Le thème du porno de la vengeance est sur la table de la Commission parlementaire contre les féminicides. Ainsi que la violence, les viols, l'intimidation. Le promoteur est le promoteur de Fratelli d'Italia Anna Maria Fallucchi.
Avez-vous des propositions en magasin pour lutter contre le phénomène?
«Nous serons confrontés au problème dès que possible. Il faut un changement culturel, nous devons commencer à promouvoir une culture de respect ».
L'histoire d'Arianna, qui a dénoncé via les médias sociaux, est un bon point de départ pour changer les choses?
«Oui, l'histoire d'Arianna a fait sensation précisément parce que la fille a eu le courage de se présenter sur les réseaux sociaux, elle a mis son visage dessus. Habituellement, vous avez honte, tout est passé en silence. Elle a changé les règles, elle doit être soutenue ».
Quelles conséquences y avait-il après cette vidéo?

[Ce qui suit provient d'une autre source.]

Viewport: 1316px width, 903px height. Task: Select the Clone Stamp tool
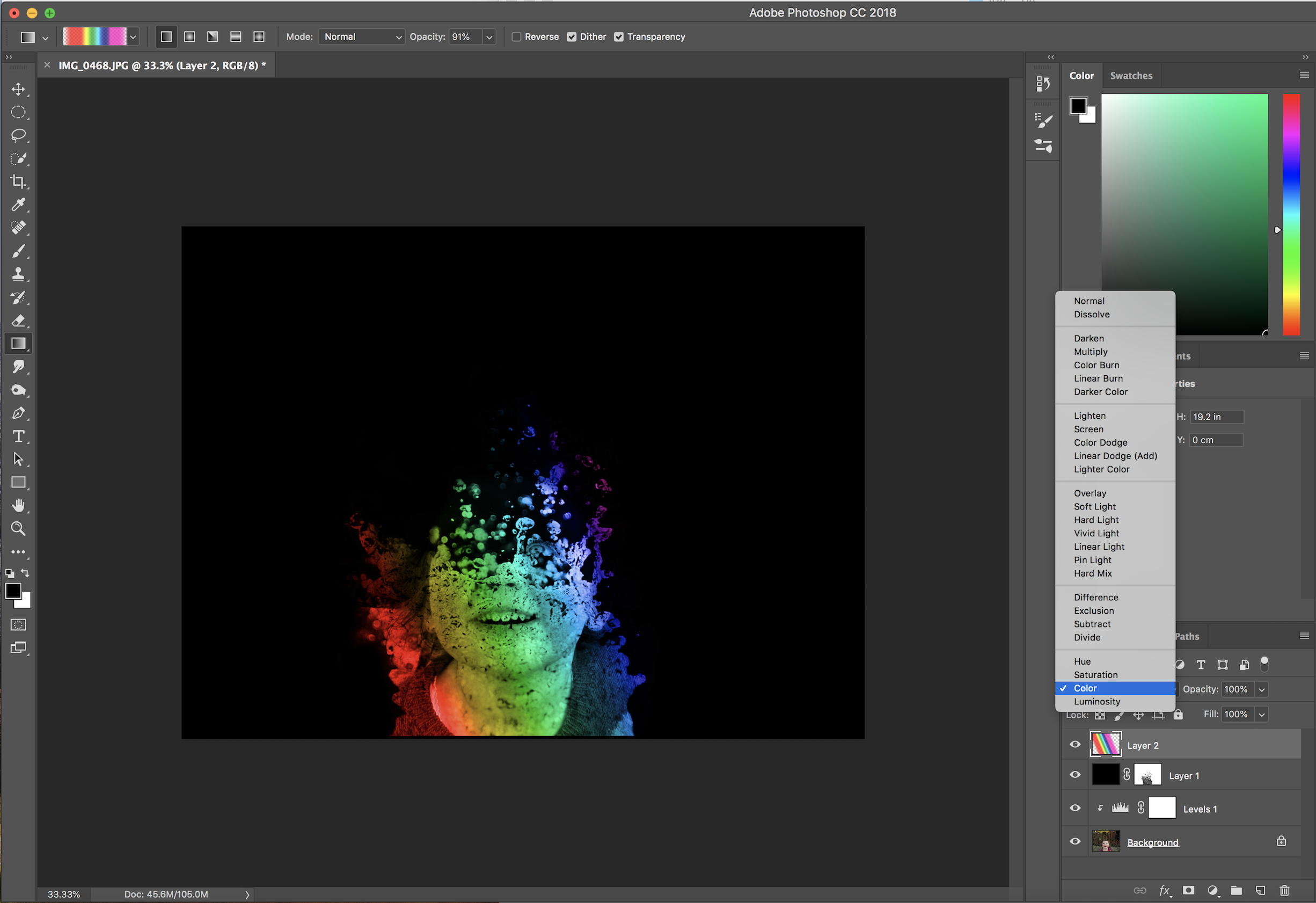coord(18,274)
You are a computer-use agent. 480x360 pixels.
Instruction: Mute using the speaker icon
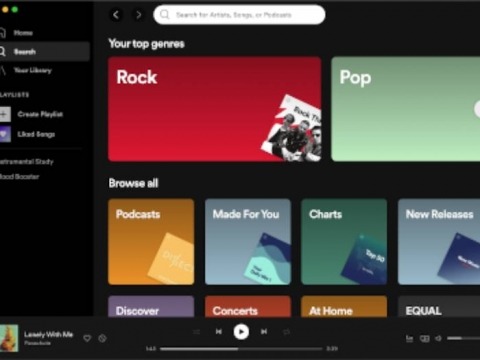coord(439,339)
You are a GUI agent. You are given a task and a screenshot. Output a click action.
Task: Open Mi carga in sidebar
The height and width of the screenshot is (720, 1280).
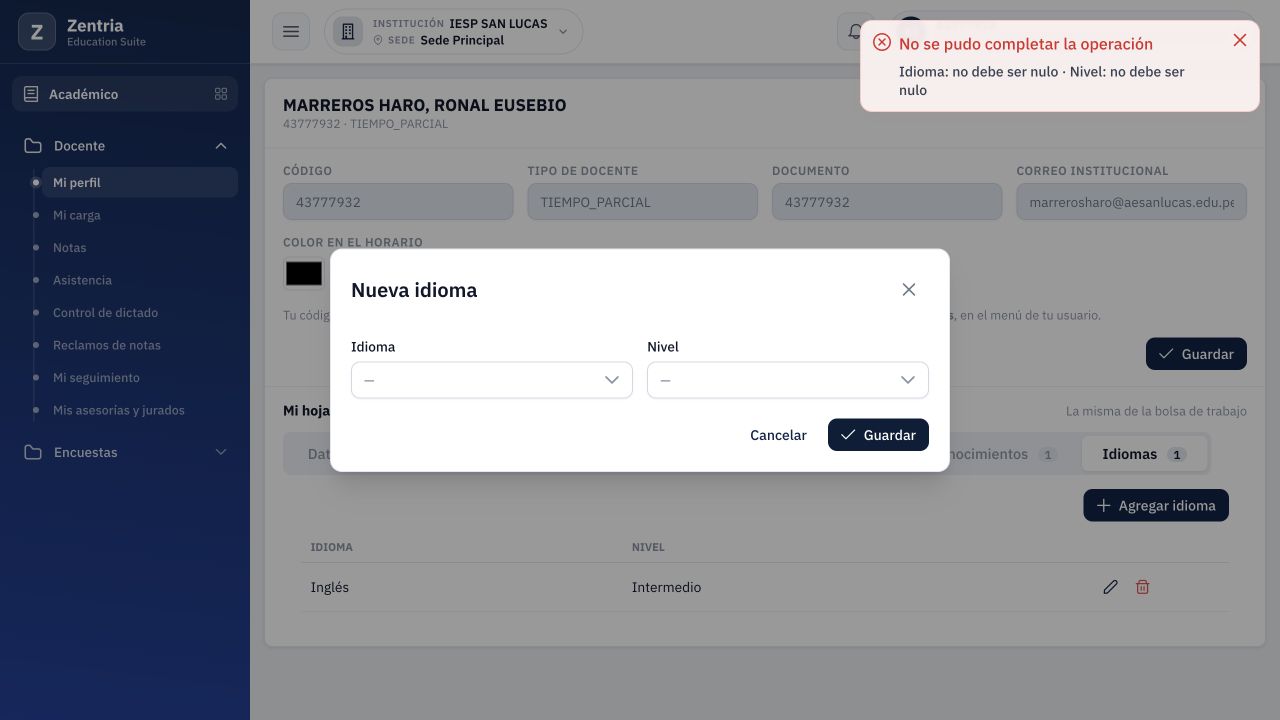[77, 215]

«La fille se sentait très fragile, très exposée. Il provenait déjà d'une période où son numéro de téléphone et ses photos avaient été répartis partout. Il ne s'attendait pas à ce que sa vidéo devienne virale. Mais autour, il a une famille très présente et saine. Son essai d'éclaircir le poids de cette histoire et de le suivre beaucoup ».
Il est devenu le symbole de la bataille contre le porno du vengeur.

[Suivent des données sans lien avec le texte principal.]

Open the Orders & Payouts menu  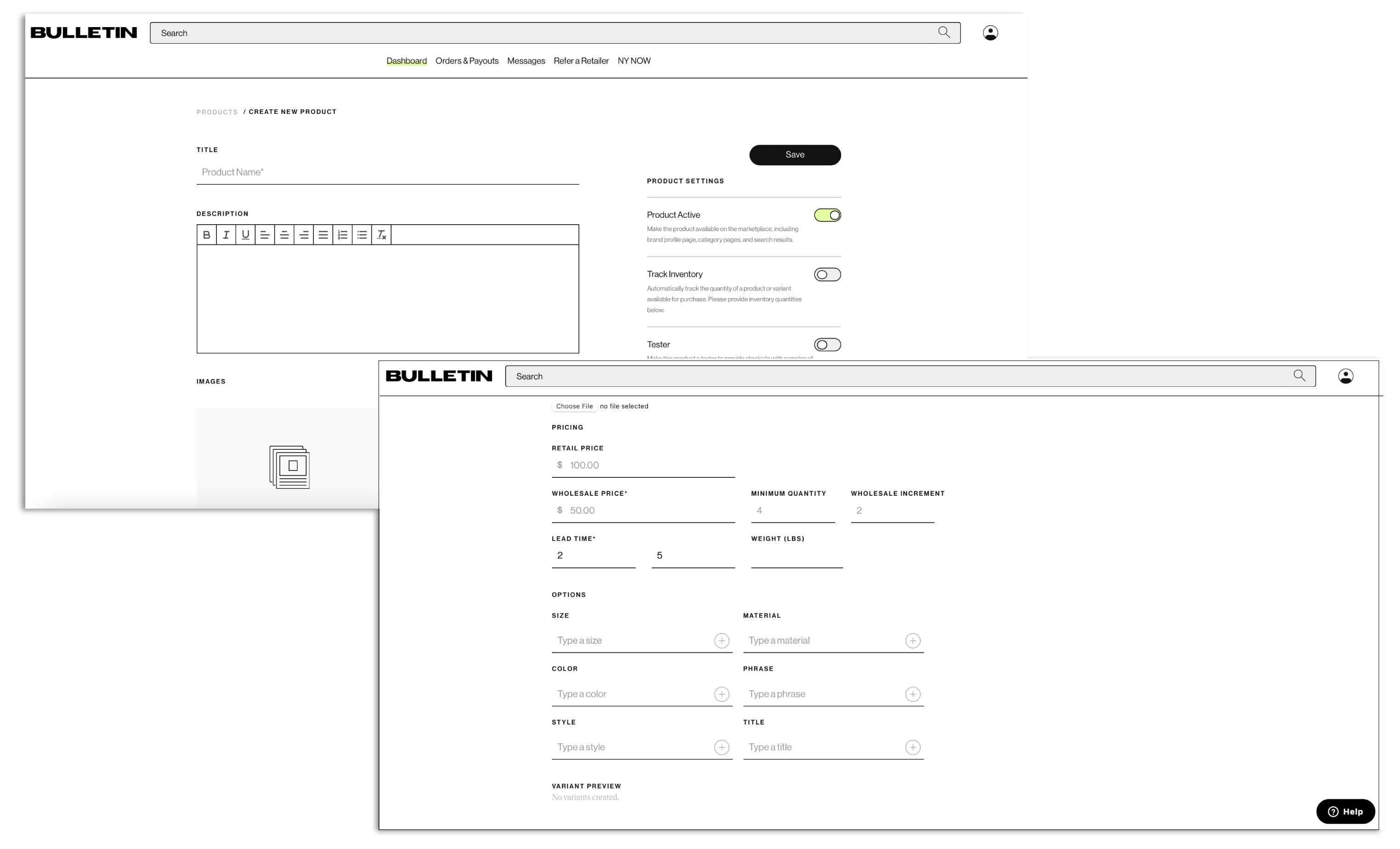tap(467, 61)
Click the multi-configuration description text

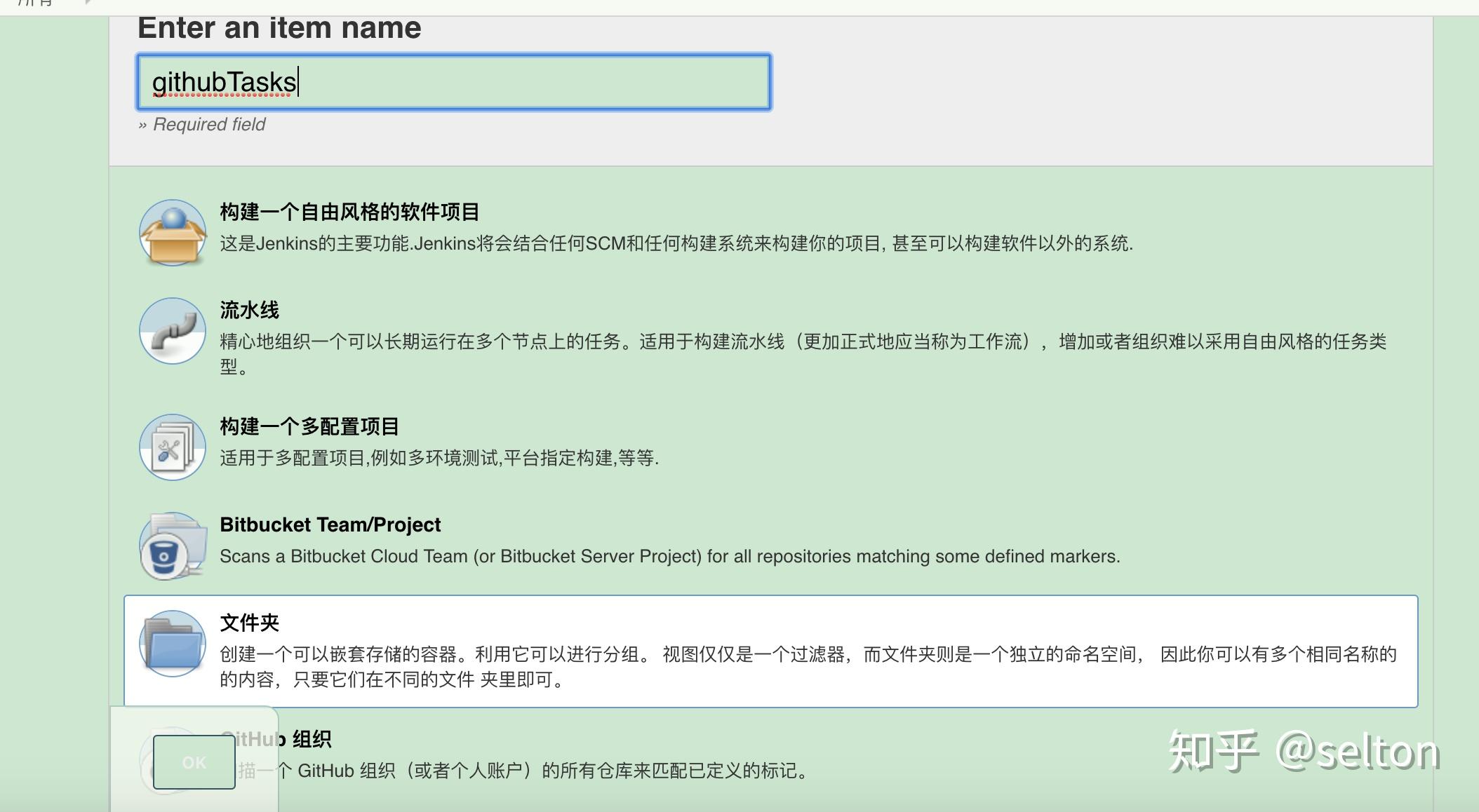point(439,459)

«Et en cela, cela a tous nos encouragements. Il a fait un mouvement fort. Pour cette raison, les données que nous avons sur le phénomène ne sont que partielles. Il y a un sous-bois inexploré et les statistiques sont par conséquent fausses. Les femmes et les mineurs victimes sont plus vulnérables. Souvent, ils ne dénoncent pas la honte, par crainte de représailles, le manque de confiance dans l'efficacité de la plainte « .

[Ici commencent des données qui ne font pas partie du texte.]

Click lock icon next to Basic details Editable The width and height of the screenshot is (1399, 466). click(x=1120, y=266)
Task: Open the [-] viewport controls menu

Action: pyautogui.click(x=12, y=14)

Quel attrait avez-vous envie de faire des gars victimes de vengeance?
«Je dis qu'ils ne devraient pas avoir honte. Ils doivent en parler, dénoncer. Ce sont les victimes, ils n'ont pas à souffrir sans rien faire. En effet, ils doivent parler de l'intimidation de ceux qui les ont ciblés. À Arianna, ils ont volé les photos du téléphone, elle n'avait rien publié sur les réseaux sociaux. Cela signifie que dans le cercle scolaire, quelqu'un ne l'a pas respecté. Ici, les intimidateurs doivent avoir honte, pas les victimes. Je pense également au cas de Paolo di Latina, qui s'est suicidé au début de l'année scolaire pour les taquineries continues de ses compagnons « .
Où commencer à éradiquer la vengeance et le harcèlement?
«Un bon point de départ peut être l'utilisation de téléphones mobiles et de réseaux sociaux intelligemment. Eh bien, l'interdiction du ministre Valditara: les téléphones portables ne peuvent pas être utilisés en classe.
Mais en même temps, vous devriez apprendre aux enfants à les utiliser de manière utile, par exemple pour étudier. L'école doit enseigner à utiliser le réseau comme une ressource saine et rentable. Ne pas blesser, ne pas diffamer ».